I have a little dilemma here. I'm a college student and I've been going to the school gym three times a week for about 7 weeks and I was really determined to be focused and committed to getting bigger this summer. Things were looking good, I gained about 20 pounds in 5 weeks and I was trying to reach at least 180 by the end of the year. (at 168 last time I checked).

One day I go to the gym and they say that the gym won't be open that day (at least the muscle room) and so I was pissed cus I was all looking forward to working out. Then I find out that they won't have ANY free weights for a whole month or two! (the worker just said September so iono..). All they will have are machines and dumbbells, which means no standard compound exercises such as squats, deadlift, press, etc..
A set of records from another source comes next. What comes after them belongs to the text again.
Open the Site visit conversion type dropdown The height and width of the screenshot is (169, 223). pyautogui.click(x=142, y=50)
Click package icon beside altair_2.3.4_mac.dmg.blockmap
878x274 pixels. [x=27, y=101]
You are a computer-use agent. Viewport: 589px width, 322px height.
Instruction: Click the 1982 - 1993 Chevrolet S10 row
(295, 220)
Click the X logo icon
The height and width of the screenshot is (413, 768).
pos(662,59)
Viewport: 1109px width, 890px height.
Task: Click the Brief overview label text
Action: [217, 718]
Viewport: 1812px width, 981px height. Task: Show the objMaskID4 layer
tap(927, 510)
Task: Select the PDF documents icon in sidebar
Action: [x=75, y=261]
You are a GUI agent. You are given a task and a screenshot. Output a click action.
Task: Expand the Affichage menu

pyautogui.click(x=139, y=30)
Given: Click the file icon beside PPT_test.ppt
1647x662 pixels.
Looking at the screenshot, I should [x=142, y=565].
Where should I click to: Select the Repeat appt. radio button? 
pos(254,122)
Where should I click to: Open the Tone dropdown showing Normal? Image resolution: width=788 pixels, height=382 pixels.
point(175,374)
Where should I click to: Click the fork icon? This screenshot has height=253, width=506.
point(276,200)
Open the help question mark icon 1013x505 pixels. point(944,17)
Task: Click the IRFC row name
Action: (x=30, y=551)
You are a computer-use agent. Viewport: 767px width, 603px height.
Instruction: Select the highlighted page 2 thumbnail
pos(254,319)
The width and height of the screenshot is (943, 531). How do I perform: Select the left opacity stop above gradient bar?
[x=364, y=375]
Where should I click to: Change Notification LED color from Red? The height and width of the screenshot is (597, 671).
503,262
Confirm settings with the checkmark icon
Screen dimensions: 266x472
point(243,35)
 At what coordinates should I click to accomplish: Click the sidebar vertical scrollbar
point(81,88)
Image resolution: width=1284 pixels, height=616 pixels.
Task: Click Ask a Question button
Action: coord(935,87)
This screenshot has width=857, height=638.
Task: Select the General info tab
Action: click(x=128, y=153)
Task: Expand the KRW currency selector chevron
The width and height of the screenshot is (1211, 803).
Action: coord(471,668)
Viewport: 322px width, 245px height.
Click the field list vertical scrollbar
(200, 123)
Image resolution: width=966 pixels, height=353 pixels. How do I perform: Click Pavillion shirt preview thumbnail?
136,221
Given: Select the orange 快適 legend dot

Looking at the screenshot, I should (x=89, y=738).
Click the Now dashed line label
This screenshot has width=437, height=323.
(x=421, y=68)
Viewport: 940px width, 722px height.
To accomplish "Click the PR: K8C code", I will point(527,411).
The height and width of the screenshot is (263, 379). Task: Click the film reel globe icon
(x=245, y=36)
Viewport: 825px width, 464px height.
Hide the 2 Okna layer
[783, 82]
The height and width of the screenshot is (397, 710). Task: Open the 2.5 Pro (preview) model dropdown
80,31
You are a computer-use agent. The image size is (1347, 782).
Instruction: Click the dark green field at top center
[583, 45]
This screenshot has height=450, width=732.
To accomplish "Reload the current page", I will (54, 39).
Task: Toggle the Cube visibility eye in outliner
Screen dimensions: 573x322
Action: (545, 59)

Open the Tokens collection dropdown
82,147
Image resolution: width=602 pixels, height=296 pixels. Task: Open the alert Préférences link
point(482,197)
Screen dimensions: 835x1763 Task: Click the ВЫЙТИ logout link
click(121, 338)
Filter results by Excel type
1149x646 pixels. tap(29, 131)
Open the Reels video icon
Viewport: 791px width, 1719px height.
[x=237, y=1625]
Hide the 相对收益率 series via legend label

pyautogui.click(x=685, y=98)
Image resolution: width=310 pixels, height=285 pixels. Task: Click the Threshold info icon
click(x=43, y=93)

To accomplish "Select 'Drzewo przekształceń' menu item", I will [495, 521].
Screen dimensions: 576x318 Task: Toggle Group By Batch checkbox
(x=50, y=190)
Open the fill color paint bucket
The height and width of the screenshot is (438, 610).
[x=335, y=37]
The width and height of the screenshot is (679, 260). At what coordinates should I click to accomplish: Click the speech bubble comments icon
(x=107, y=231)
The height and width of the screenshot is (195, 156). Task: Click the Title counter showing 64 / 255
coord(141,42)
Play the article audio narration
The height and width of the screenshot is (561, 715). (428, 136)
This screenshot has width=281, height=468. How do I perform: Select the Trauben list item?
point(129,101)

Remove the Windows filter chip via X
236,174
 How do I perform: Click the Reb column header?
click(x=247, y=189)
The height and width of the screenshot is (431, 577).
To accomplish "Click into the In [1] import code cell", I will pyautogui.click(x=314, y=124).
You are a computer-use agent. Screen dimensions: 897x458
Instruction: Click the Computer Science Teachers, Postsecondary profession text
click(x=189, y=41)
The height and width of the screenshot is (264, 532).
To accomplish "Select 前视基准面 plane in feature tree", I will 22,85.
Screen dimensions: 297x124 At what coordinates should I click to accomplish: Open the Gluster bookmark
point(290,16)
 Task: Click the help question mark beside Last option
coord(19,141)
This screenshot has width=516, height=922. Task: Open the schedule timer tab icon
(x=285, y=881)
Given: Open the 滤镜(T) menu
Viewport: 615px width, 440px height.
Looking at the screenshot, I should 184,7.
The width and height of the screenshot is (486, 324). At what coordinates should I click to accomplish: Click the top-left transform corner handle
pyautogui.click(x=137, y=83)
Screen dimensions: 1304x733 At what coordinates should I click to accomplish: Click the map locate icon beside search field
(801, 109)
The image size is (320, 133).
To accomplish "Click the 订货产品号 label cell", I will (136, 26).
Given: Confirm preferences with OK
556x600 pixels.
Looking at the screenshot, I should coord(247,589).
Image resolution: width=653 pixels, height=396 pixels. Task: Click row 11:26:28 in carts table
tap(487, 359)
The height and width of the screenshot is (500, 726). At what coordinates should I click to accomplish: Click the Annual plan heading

Can you people with experience and knowledge in the field help me figure out what to do here? I want to focus on compound exercises, so any variants of specifically squats, deadlift, barbell rows, and bench using dumbbells would be great. I'm not considering using machines right now because I've just read too many articles and books that said free weights are too superior to machines (hope I'm not mistaken).

Thanks for all your anticipated help!
 
Probably the quickest way to some really great workouts is to search for kettlebell workouts. Then use the dbs instead of kettlebells. You will be sure to find some of the below:

- snatches (1 db, 1 hand)
- cleans (either 1 db or both)
- cleans and presses (either 1 db or both)
- overhead squats (either 1 db or both)
- 1 handed swings
- deadlifts
- squats with dbs cleaned
- squats with dbs at side.

There are many others but these are just to name a few. You can use this time to your advantage by shocking your body for the month or 2 with these different types of lifts. Then when you switch back to the traditional barbell movements you get to shock your body all over again.

Also, the key with some of these (like squats with dbs at side) is to use wrist straps once your grips starts to give. Typically your grip will give long before your legs give when doing squats. Keep this principle in mind.